Exercise requirements: Leaving out every image, restate all the records word for word.

::: Excerpted data

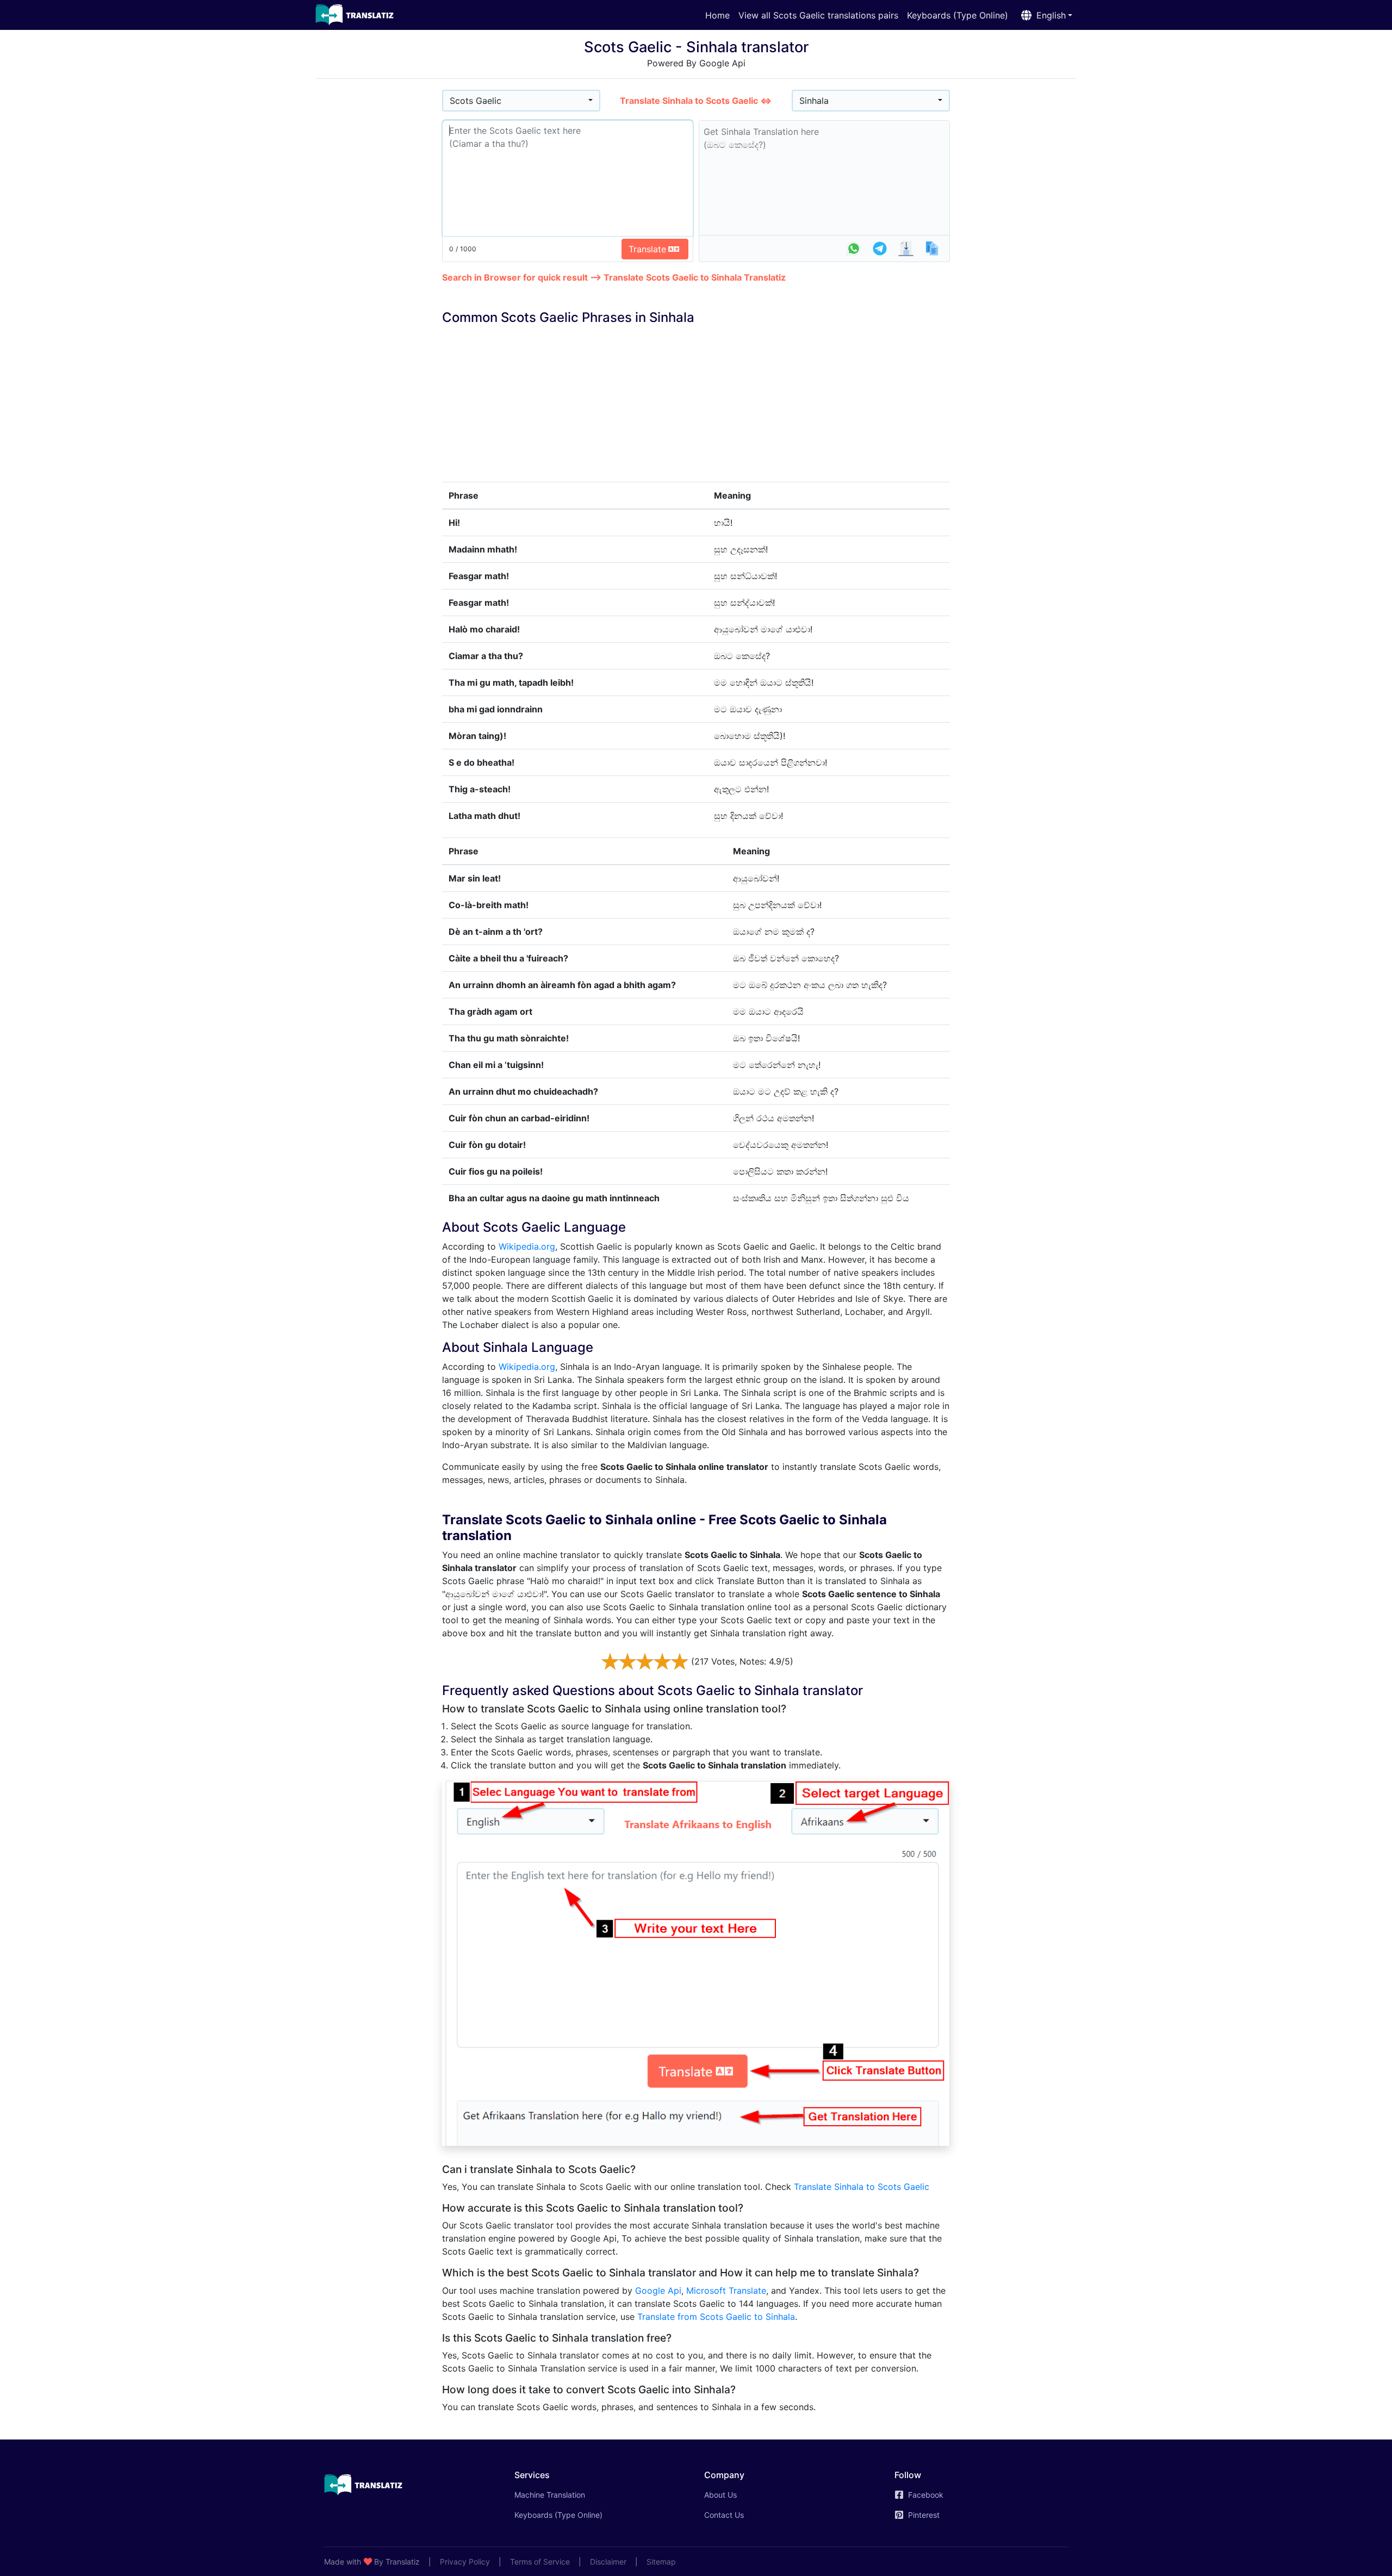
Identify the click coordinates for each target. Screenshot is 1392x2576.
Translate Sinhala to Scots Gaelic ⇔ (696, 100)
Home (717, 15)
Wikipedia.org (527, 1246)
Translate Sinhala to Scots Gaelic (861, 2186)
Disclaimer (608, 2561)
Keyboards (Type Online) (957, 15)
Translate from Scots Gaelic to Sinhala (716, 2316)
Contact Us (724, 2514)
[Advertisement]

::::::

Solution for this task:
Identify the click coordinates for each target. Screenshot is 1392x2576.
Translate Sinhala to Scots Gaelic ⇔ (696, 100)
Home (717, 15)
Wikipedia.org (527, 1246)
Translate Sinhala to Scots Gaelic (861, 2186)
Disclaimer (608, 2561)
Keyboards (Type Online) (957, 15)
Translate from Scots Gaelic to Sinhala (716, 2316)
Contact Us (724, 2514)
[Advertisement]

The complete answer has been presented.